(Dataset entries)

----

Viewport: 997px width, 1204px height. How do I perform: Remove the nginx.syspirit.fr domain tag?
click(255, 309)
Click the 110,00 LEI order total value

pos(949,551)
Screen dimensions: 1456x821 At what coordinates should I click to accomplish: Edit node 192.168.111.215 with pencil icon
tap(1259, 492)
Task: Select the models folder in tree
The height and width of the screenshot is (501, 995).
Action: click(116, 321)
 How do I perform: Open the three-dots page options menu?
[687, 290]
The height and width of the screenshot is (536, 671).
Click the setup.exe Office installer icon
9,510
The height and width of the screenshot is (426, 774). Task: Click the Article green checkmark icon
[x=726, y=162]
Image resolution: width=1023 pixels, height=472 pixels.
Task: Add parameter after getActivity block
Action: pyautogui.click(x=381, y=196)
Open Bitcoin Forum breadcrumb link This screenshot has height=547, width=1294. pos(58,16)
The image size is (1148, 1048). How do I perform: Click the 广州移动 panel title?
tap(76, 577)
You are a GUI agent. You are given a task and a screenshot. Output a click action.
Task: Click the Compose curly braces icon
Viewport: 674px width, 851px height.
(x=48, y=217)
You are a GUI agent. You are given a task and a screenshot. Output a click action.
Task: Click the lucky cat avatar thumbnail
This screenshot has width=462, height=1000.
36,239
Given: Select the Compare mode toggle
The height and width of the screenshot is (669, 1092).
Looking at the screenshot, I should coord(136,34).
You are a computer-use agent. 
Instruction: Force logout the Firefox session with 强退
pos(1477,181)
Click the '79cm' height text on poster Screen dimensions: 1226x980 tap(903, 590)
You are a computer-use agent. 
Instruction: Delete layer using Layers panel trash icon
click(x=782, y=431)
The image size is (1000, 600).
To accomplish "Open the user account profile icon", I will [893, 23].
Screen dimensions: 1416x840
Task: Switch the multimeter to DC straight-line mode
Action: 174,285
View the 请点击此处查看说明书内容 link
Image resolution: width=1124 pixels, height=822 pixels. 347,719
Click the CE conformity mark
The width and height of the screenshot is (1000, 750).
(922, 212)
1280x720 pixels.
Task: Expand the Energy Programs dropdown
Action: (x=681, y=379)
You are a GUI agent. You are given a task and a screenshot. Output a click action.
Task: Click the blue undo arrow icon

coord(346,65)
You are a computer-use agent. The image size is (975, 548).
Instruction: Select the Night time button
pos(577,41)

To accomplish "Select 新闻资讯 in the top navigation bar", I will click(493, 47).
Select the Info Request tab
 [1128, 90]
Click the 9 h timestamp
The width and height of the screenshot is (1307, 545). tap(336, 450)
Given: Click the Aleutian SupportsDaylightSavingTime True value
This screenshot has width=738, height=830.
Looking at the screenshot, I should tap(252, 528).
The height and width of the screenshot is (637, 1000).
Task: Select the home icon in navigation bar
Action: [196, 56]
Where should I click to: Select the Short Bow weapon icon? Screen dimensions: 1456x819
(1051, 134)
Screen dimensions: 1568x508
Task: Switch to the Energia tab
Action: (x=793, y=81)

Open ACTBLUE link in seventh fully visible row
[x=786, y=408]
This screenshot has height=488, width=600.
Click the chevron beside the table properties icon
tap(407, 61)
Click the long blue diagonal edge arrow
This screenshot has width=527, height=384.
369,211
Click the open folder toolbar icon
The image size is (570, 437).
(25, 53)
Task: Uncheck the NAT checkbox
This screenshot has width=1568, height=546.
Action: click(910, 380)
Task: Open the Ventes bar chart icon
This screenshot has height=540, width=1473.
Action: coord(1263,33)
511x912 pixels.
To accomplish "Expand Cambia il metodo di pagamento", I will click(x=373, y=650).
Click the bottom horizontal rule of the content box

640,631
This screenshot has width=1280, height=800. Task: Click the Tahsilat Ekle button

----

What to do → Your task is to write out every record exactly.

Your response →
Viewport: 997px width, 1204px height. How do I perform: Remove the nginx.syspirit.fr domain tag?
click(255, 309)
Click the 110,00 LEI order total value

pos(949,551)
Screen dimensions: 1456x821 At what coordinates should I click to accomplish: Edit node 192.168.111.215 with pencil icon
tap(1259, 492)
Task: Select the models folder in tree
The height and width of the screenshot is (501, 995).
Action: click(116, 321)
 How do I perform: Open the three-dots page options menu?
[687, 290]
The height and width of the screenshot is (536, 671).
Click the setup.exe Office installer icon
9,510
The height and width of the screenshot is (426, 774). Task: Click the Article green checkmark icon
[x=726, y=162]
Image resolution: width=1023 pixels, height=472 pixels.
Task: Add parameter after getActivity block
Action: pyautogui.click(x=381, y=196)
Open Bitcoin Forum breadcrumb link This screenshot has height=547, width=1294. pos(58,16)
The image size is (1148, 1048). How do I perform: Click the 广州移动 panel title?
tap(76, 577)
You are a GUI agent. You are given a task and a screenshot. Output a click action.
Task: Click the Compose curly braces icon
Viewport: 674px width, 851px height.
(x=48, y=217)
You are a GUI agent. You are given a task and a screenshot. Output a click action.
Task: Click the lucky cat avatar thumbnail
This screenshot has width=462, height=1000.
36,239
Given: Select the Compare mode toggle
The height and width of the screenshot is (669, 1092).
Looking at the screenshot, I should coord(136,34).
You are a computer-use agent. 
Instruction: Force logout the Firefox session with 强退
pos(1477,181)
Click the '79cm' height text on poster Screen dimensions: 1226x980 tap(903, 590)
You are a computer-use agent. 
Instruction: Delete layer using Layers panel trash icon
click(x=782, y=431)
The image size is (1000, 600).
To accomplish "Open the user account profile icon", I will [893, 23].
Screen dimensions: 1416x840
Task: Switch the multimeter to DC straight-line mode
Action: 174,285
View the 请点击此处查看说明书内容 link
Image resolution: width=1124 pixels, height=822 pixels. 347,719
Click the CE conformity mark
The width and height of the screenshot is (1000, 750).
(922, 212)
1280x720 pixels.
Task: Expand the Energy Programs dropdown
Action: (x=681, y=379)
You are a GUI agent. You are given a task and a screenshot. Output a click action.
Task: Click the blue undo arrow icon

coord(346,65)
You are a computer-use agent. The image size is (975, 548).
Instruction: Select the Night time button
pos(577,41)

To accomplish "Select 新闻资讯 in the top navigation bar", I will click(493, 47).
Select the Info Request tab
 [1128, 90]
Click the 9 h timestamp
The width and height of the screenshot is (1307, 545). tap(336, 450)
Given: Click the Aleutian SupportsDaylightSavingTime True value
This screenshot has width=738, height=830.
Looking at the screenshot, I should tap(252, 528).
The height and width of the screenshot is (637, 1000).
Task: Select the home icon in navigation bar
Action: [196, 56]
Where should I click to: Select the Short Bow weapon icon? Screen dimensions: 1456x819
(1051, 134)
Screen dimensions: 1568x508
Task: Switch to the Energia tab
Action: (x=793, y=81)

Open ACTBLUE link in seventh fully visible row
[x=786, y=408]
This screenshot has height=488, width=600.
Click the chevron beside the table properties icon
tap(407, 61)
Click the long blue diagonal edge arrow
This screenshot has width=527, height=384.
369,211
Click the open folder toolbar icon
The image size is (570, 437).
(25, 53)
Task: Uncheck the NAT checkbox
This screenshot has width=1568, height=546.
Action: click(910, 380)
Task: Open the Ventes bar chart icon
This screenshot has height=540, width=1473.
Action: coord(1263,33)
511x912 pixels.
To accomplish "Expand Cambia il metodo di pagamento", I will click(x=373, y=650).
Click the bottom horizontal rule of the content box

640,631
This screenshot has width=1280, height=800. Task: Click the Tahsilat Ekle button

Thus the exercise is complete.